3. Regresso: a cidade aqui tão perto. A primeira parte do livro fecha uma viagem interior, entre a terra e o mar, mas com o regresso à cidade sempre na agenda. O regresso é atribulado, pode ter pernoita na Estação (Comboio dos duros, 32), dos que ficam “À espera do chapa/ numa paragem qualquer” (34), com passagem por Xiquelene, “na veloz hora de ponta/ desnorteado, o chapa fala outra língua” (35), pelo icónico e incontornável Mercado Xipamanine (36). O roteiro de regresso a casa é entremeando de divagações, de visitas a locais longínquos (Ilha do Ibo, 38) ou a “oásis” que funcionam como portos de, enquanto se espera que “dispa o baton que ensurdece o teu destino”, em “A carta que nunca te escrevi” (39). Na hora do regresso, quando faz “a síntese da fuga” e tem “a avenida Julius Nyerere” à vista é mais clara a consciência que “o vulcão chora/ da boca da lixeira” (Bocaria, 40).

 

A terceira margem: (re)construir o diálogo perdido

O autor viajante tem o propósito de alcançar a terceira margem do oceano para encetar um diálogo mais abrangente que não se resuma a Maputo e Lisboa, como deixou explicito no poema final dedicado a José Craveirinha e Luandino Vieira. Mafalala e Kinaxixe (56), locais emblemáticos de Maputo e de Luanda, viveiros de futebolistas e outros artistas, tiveram sortes diferentes: se Mafalala permanece como bairro semiperiférico que preserva uma certa identidade, Kinaxixe pode preservar alguns edifico modernistas, construídos em Angola, durante as décadas de 40 e 60, por vários arquitectos formados em Portugal, mas viu demolido o Mercado do Kinaxixe, provavelmente o mais emblemático de todos, para no seu lugar nascer um centro comercial com seis pisos e duas torres.  
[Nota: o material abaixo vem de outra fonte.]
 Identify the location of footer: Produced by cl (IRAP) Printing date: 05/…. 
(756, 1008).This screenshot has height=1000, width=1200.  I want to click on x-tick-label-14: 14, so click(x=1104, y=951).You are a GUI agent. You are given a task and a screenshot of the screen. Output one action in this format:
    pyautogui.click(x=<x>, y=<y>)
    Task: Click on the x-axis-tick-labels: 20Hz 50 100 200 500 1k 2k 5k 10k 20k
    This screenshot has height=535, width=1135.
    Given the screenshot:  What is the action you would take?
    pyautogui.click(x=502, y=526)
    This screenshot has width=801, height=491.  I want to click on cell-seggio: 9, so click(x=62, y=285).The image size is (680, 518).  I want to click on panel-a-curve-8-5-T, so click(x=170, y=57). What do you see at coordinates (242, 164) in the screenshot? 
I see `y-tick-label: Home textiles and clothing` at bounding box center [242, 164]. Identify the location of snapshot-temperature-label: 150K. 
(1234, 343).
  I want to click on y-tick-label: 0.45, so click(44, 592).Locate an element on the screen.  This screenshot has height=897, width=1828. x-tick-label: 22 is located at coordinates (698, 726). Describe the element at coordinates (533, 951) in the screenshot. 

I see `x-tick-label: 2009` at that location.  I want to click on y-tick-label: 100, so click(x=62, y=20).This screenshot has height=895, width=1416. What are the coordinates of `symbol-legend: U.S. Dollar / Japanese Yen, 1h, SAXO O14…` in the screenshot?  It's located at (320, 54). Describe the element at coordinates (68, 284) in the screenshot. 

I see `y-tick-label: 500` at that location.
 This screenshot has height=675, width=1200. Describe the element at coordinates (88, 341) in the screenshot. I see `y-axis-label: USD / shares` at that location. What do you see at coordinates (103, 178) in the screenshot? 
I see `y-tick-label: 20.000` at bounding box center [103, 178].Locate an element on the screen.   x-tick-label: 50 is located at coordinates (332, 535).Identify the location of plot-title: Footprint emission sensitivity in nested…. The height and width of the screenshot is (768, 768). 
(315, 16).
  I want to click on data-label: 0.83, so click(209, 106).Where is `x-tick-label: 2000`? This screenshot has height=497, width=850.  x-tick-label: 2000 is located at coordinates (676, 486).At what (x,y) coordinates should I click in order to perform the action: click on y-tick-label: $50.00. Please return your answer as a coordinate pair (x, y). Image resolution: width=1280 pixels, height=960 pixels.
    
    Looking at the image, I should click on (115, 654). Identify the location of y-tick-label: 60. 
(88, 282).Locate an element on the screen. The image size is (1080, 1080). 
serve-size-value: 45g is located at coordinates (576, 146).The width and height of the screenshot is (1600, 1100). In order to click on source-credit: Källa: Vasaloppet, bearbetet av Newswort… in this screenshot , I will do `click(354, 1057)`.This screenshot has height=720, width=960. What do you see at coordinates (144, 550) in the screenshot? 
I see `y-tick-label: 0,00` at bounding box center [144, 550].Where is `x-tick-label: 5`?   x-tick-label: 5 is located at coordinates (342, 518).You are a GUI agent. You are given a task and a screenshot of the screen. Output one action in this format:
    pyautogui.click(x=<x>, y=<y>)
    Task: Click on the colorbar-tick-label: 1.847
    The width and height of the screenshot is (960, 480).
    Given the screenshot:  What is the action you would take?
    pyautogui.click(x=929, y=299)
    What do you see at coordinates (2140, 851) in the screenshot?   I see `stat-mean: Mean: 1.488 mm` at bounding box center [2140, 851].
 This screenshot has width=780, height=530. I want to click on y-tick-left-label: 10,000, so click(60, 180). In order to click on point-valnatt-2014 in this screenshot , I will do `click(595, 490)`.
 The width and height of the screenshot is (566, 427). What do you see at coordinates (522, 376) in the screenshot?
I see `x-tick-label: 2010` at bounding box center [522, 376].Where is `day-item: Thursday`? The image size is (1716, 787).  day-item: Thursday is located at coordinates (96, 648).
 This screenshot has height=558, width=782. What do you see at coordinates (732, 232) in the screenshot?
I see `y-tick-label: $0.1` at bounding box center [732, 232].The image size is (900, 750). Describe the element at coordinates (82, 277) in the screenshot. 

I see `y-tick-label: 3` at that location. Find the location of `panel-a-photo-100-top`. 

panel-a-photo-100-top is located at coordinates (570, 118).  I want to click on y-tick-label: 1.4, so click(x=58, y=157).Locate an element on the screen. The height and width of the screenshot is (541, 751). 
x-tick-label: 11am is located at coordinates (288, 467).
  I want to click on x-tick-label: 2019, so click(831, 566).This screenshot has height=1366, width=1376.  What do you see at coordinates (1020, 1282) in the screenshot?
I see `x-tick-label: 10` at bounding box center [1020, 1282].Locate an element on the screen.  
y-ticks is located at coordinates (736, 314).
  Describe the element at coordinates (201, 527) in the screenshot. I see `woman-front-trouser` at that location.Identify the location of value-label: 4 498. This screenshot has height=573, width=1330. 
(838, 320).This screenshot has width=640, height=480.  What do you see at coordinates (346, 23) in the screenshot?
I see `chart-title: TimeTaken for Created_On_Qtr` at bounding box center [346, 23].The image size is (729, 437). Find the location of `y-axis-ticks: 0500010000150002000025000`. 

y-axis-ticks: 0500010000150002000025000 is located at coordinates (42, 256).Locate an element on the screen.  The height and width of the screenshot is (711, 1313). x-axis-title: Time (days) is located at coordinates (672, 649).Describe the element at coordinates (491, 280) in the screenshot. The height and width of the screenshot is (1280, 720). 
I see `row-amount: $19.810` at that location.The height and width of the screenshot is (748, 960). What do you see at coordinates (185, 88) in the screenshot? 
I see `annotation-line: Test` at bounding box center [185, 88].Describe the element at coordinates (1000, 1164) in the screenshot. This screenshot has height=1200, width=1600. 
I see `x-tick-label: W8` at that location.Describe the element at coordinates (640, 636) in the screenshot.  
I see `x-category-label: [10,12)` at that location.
Os melhores exemplos desse "modernismo tropical" não resistem aos sinais dos tempos nem à forte gentrificação que não respeita a memória das cidades. “As flores são luzes”, diz o poeta, enquanto “os frutos são o escuro/ que elas iluminam/ na penumbra do subúrbio” (56). Que mais flores desabrochem para um frutuoso diálogo de reciproca e fraterna cooperação entre gentes que, embora longe da vista, não deixam de estar perto do coração.

 

Amosse Mucavele (2017) – “Geografia do Olhar. Ensaio fotográfico sobre a cidade”. Cavalo da Mar Edições, coleção Filhos do Vento, Maputo, Moçambique.